A buffer solution is a chemical system designed to resist significant changes in pH when a small amount of acid or base is added. Buffers are typically mixtures of a weak acid and its conjugate base, or a weak base and its conjugate acid. Tris(hydroxymethyl)aminomethane, commonly referred to as Tris, is a widely employed biological buffer effective in the near-neutral to slightly alkaline pH range. Tris-HCl buffer is used extensively in molecular biology and biochemistry for applications like DNA/RNA electrophoresis, protein purification, and enzyme assays, where maintaining a stable pH is required for molecular stability and reaction success.
Fundamental Principles of Tris Buffer
Tris functions as a buffer because it is a weak base that accepts hydrogen ions from the solution. Adding hydrochloric acid (HCl) to Tris base creates the Tris-HCl buffer system, consisting of the weak base (Tris) and its conjugate acid (Tris-H+). This system provides an effective buffering range typically between pH 7.0 and 9.0, aligning with the physiological pH of many living systems.
A buffer is most effective when its pH is close to the chemical’s pKa value, which for Tris is approximately 8.06 at 25°C. Tris is highly sensitive to temperature changes; the pKa decreases by about 0.031 pH units for every 1°C increase. This means the solution becomes more acidic as it warms. Because of this temperature dependence, the final pH must be measured at the temperature at which the buffer will be used.

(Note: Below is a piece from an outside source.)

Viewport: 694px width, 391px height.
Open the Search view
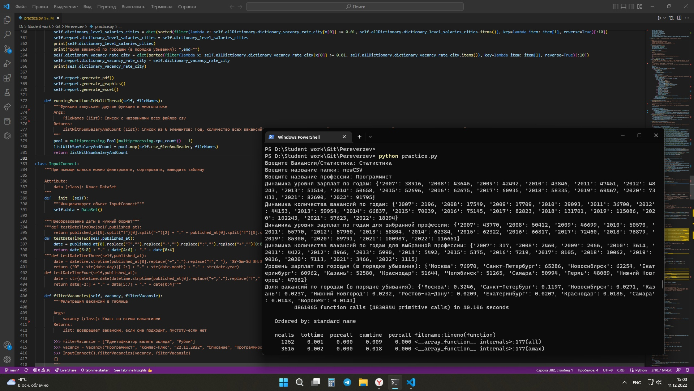pyautogui.click(x=7, y=34)
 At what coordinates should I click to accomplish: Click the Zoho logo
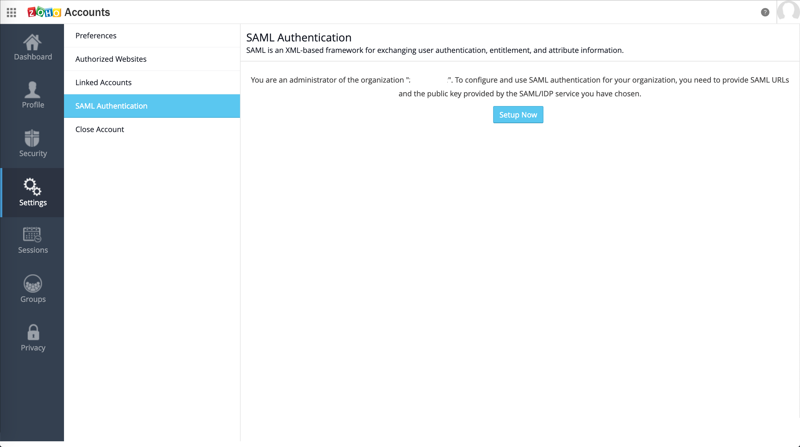pos(44,12)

Calculating and Preparing the Stock Solution
Preparation begins by calculating the mass of Tris base needed for the desired molarity and volume of the concentrated stock solution. Tris base has a molecular weight of 121.14 grams per mole ($\text{g/mol}$). For example, preparing 1 liter (L) of a 1 molar (M) Tris stock solution requires weighing 121.14 grams of Tris base powder.

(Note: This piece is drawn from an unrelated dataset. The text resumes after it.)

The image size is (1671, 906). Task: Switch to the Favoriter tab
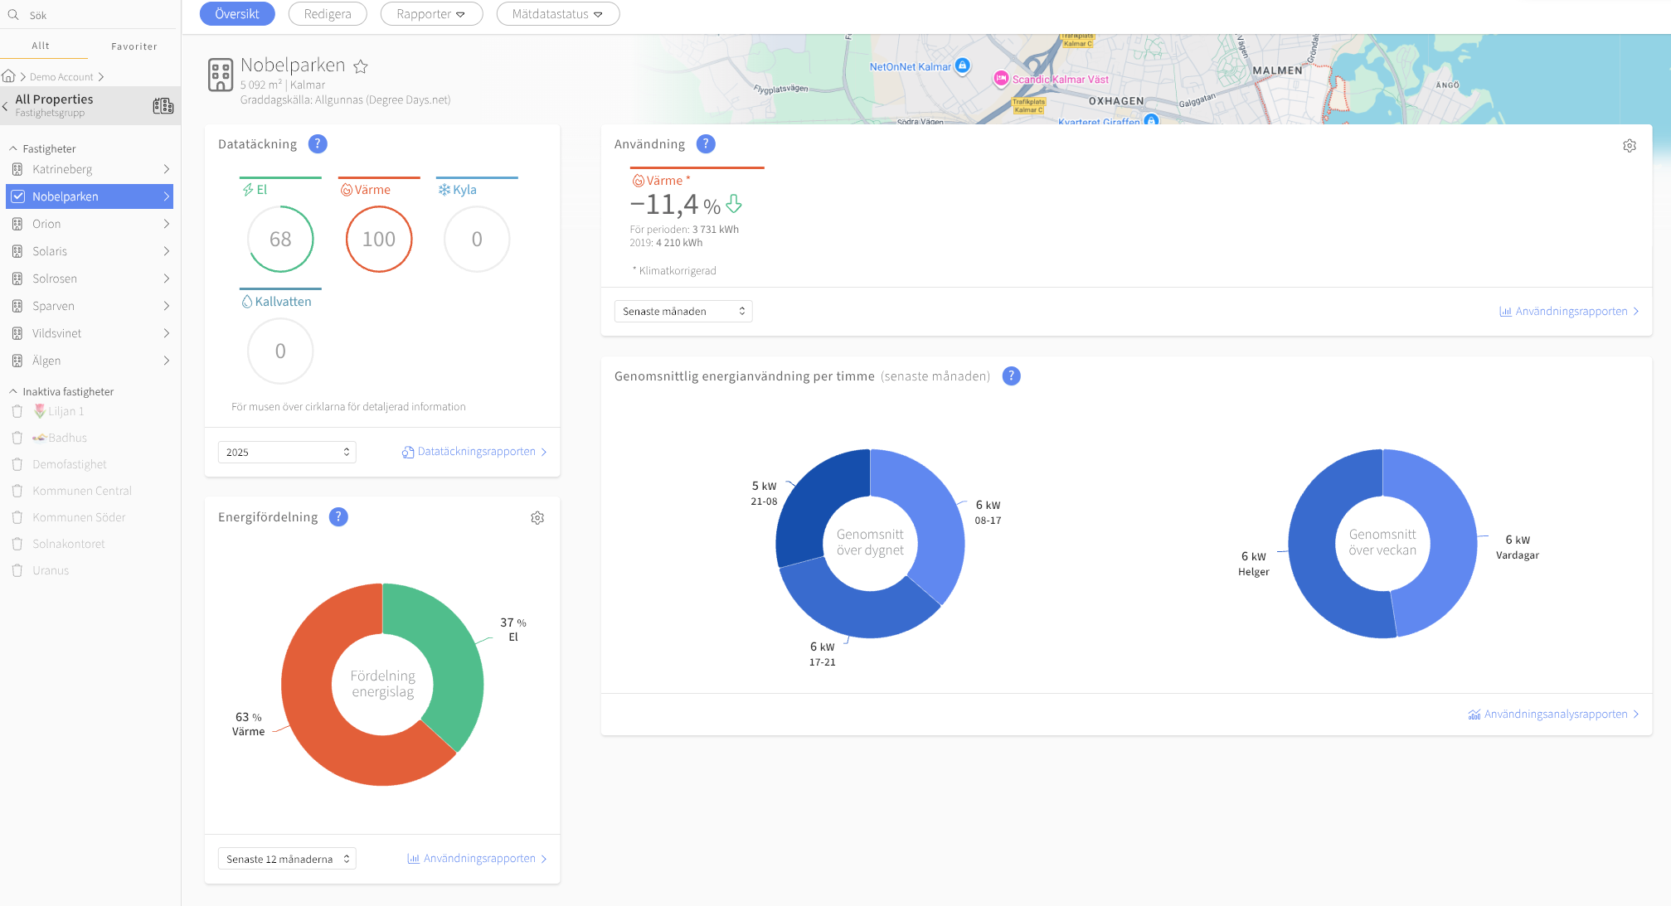click(x=134, y=46)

The measured Tris base is added to a clean flask containing distilled or deionized water. The solid is dissolved in approximately 80% of the total required volume. This volume reservation accounts for the increase in volume that occurs during the subsequent addition of acid for pH adjustment. The mixture must be stirred continuously until the Tris base is completely dissolved, resulting in a highly alkaline solution.

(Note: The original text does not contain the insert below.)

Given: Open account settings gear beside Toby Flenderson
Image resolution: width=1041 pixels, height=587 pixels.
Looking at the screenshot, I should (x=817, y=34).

Step-by-Step pH Adjustment and Finalization
Converting the basic Tris solution into the Tris-HCl buffer requires the slow, controlled addition of a strong acid, typically concentrated hydrochloric acid ($\text{HCl}$). This titration converts the Tris base into its conjugate acid (Tris-H+), establishing the buffering system. The process must be monitored with a properly calibrated pH meter, as the pH changes rapidly with each addition of concentrated acid.
The most important procedural detail is ensuring that the pH measurement is taken at the solution’s final intended usage temperature, which is often 25°C. Because the pH of Tris buffer is highly sensitive to temperature, adjusting the pH at the wrong temperature will result in an inaccurate, off-target pH. Concentrated $\text{HCl}$ is added dropwise, with constant stirring, until the pH meter displays the target pH value. Once the desired pH is reached, the final step is to bring the solution’s volume up to the mark using distilled water.
Quality Control and Storage
After the Tris-HCl buffer is prepared and the final volume is adjusted, quality control steps ensure its reliability for laboratory experiments. The final pH should be double-checked with the calibrated meter to confirm it is exactly at the target value for the specified temperature. Errors, such as measuring pH at the wrong temperature or overshooting the target, compromise the buffer’s performance.
For long-term stability and to prevent microbial growth, the prepared buffer is often filtered through a $0.22\text{ }\mu\text{m}$ sterile filter. The solution should be transferred to a clean, sealed container and stored at $4^\circ\text{C}$ to extend its shelf life. Each container must be clearly labeled with the buffer’s name (Tris-HCl), its concentration (e.g., 1 M), the final pH (e.g., pH 8.0), and the date of preparation.